City Seeds Urban Farm was established by Gateway Greening in 2006 as a Community Food Project funded by the USDA. Other collaborators on the farm include the University of Missouri Extension, St. Louis Master Gardeners, the Public Policy Research Center of University of Missouri—St. Louis, Operation Food Search, the Meramec Horticulture Department of St. Louis Community College, the Missouri Botanical Garden, the Missouri Department of Transportation and the Department of Conservation.

 

In addition to the urban farm, Gateway Greening supports 200 community and youth gardens across the St. Louis area by providing the resources and knowledge that enable them to develop food producing gardens and landscaped areas on under-used or abandoned land.

 

About Gateway Greening

Gateway Greening is a non-profit organization celebrating 26 years of promoting urban neighborhood vitality and stability, healthy living and quality of life through community food projects, education and wellness programs and civic greening.
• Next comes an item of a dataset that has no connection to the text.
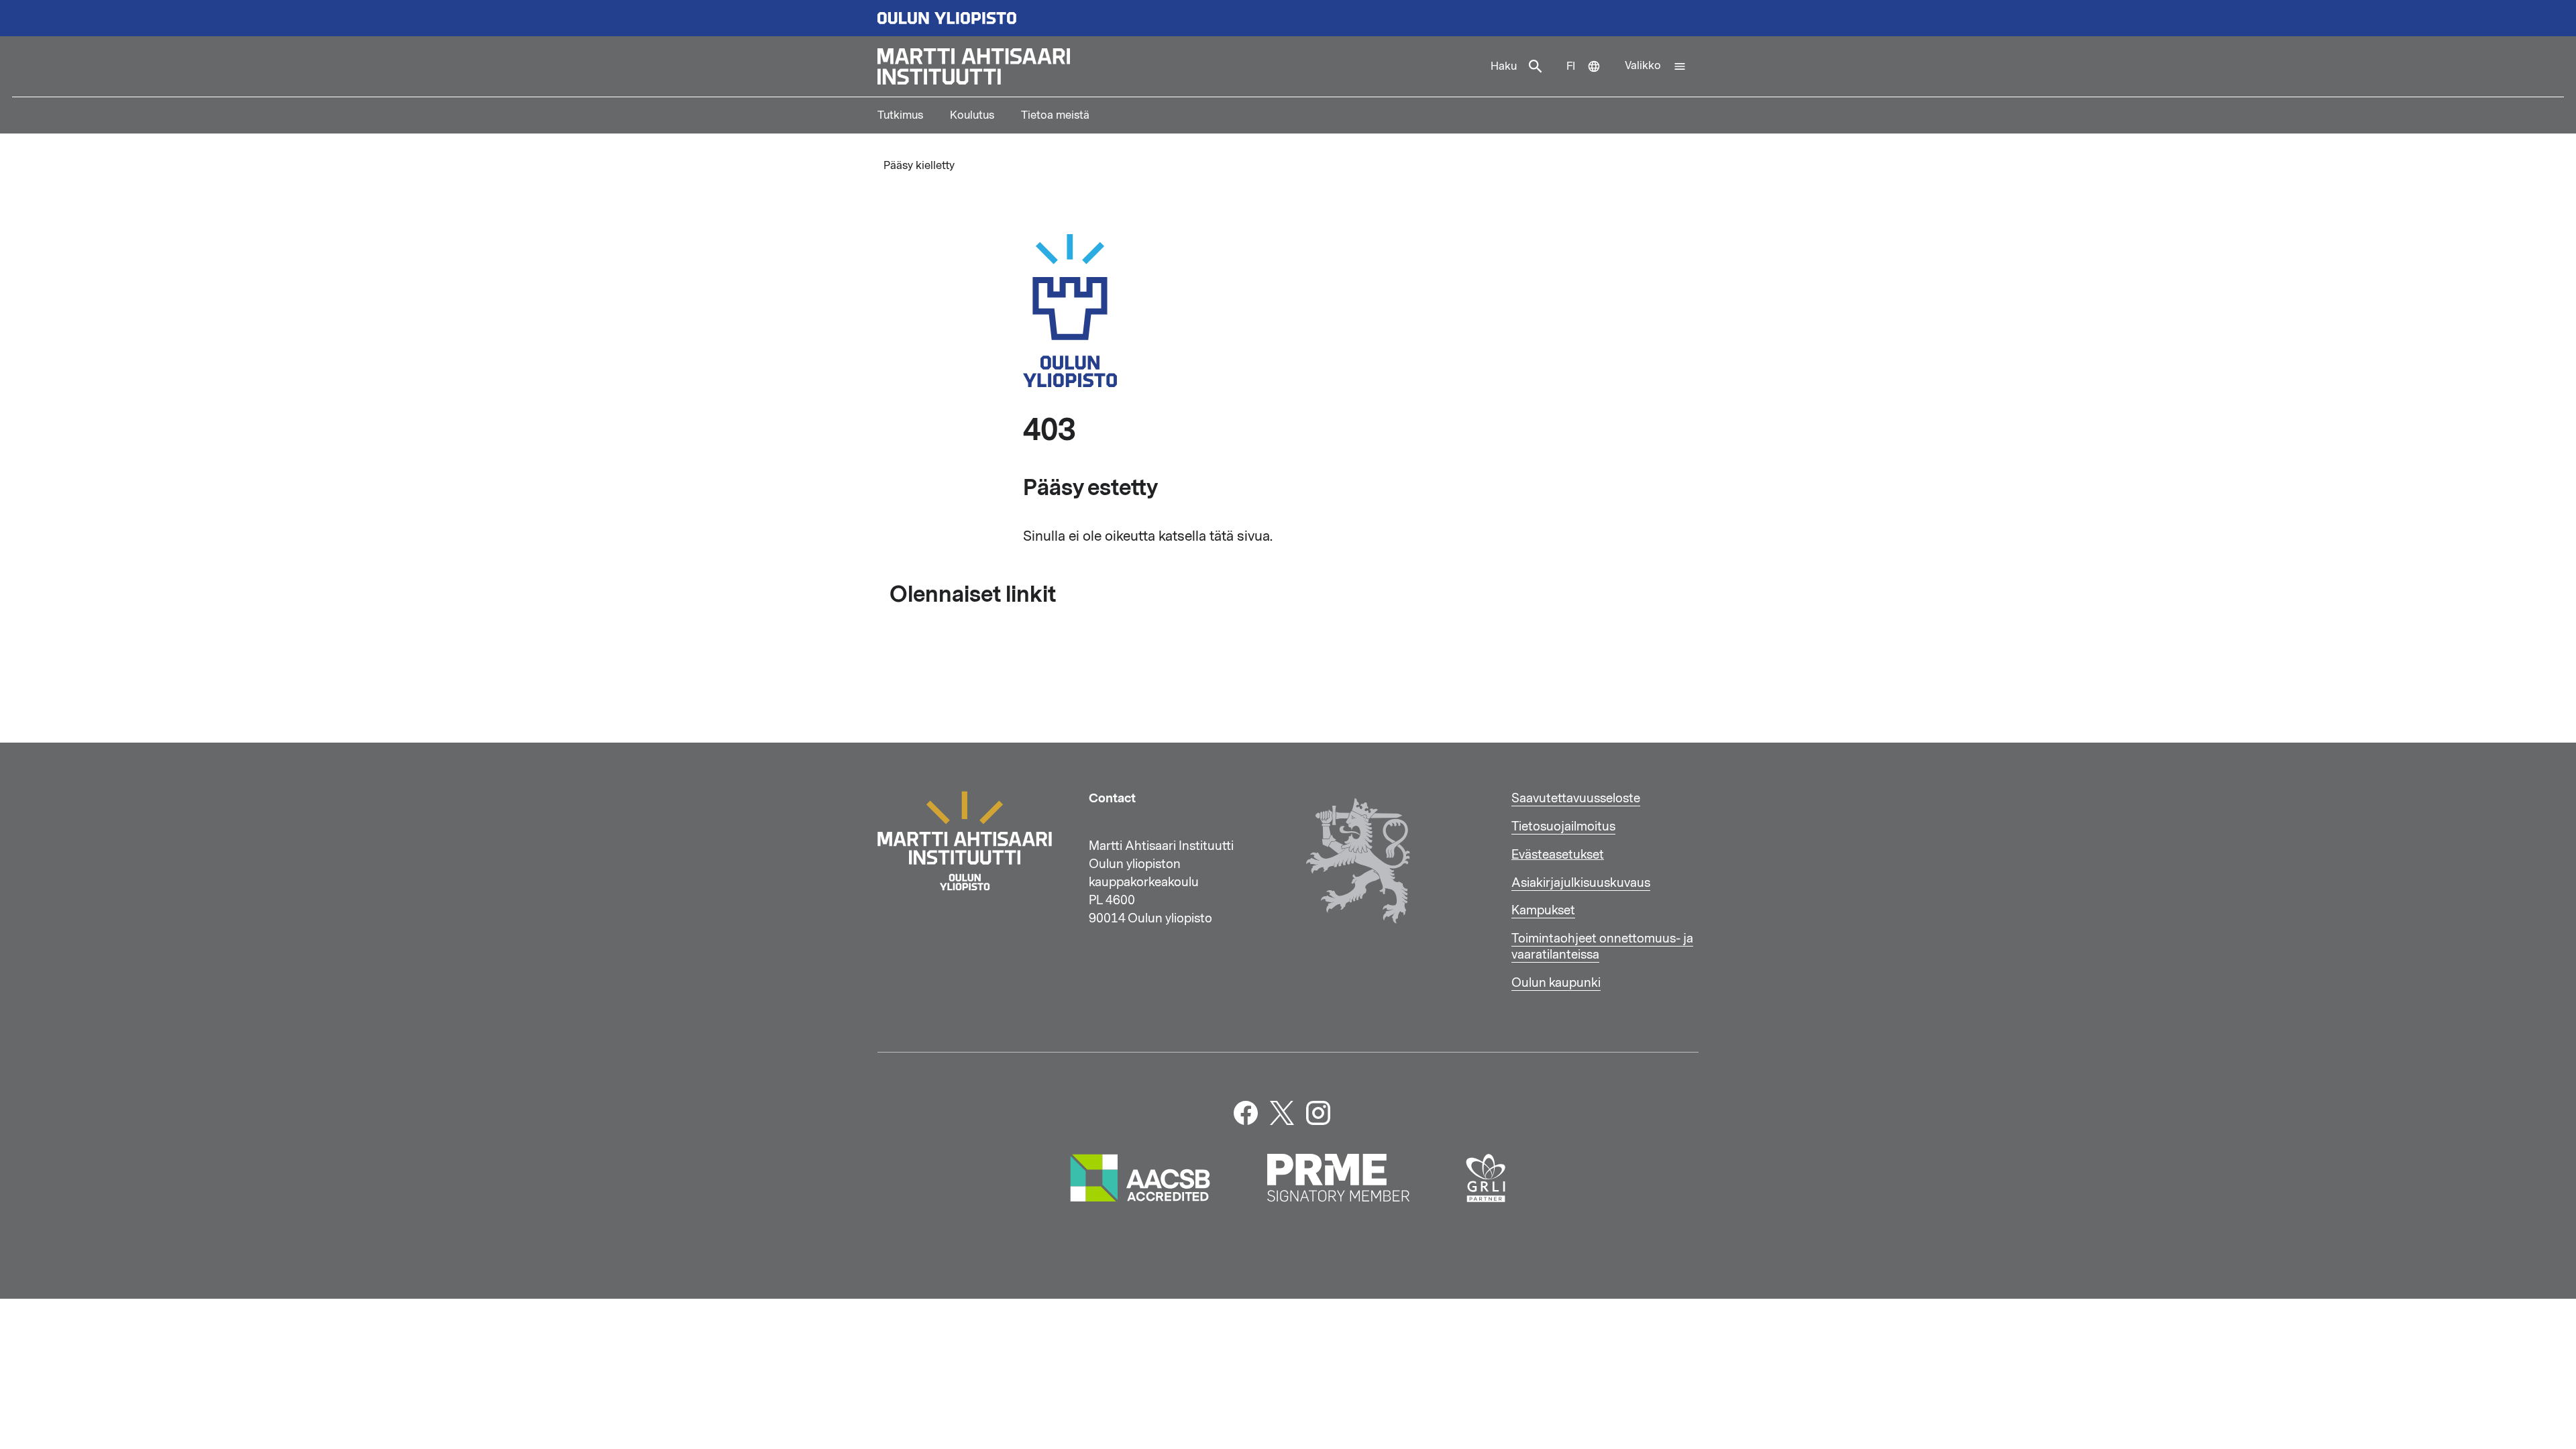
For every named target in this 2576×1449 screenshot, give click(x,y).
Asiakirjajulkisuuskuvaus (1580, 883)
Gateway Greening forms alliances with non-profit organizations, faith based institutions, institutions of higher learning and neighborhood groups to provide resources for citizen-managed open spaces that encourage healthier, safer and more enriched lives. Gateway Greening provides the resources and knowledge that enable them to develop food producing gardens and landscaped areas on public land. Gateway Greening also works with area schools and institutions of higher learning to bring gardening programs into the classroom; educating children on the wonders of gardening.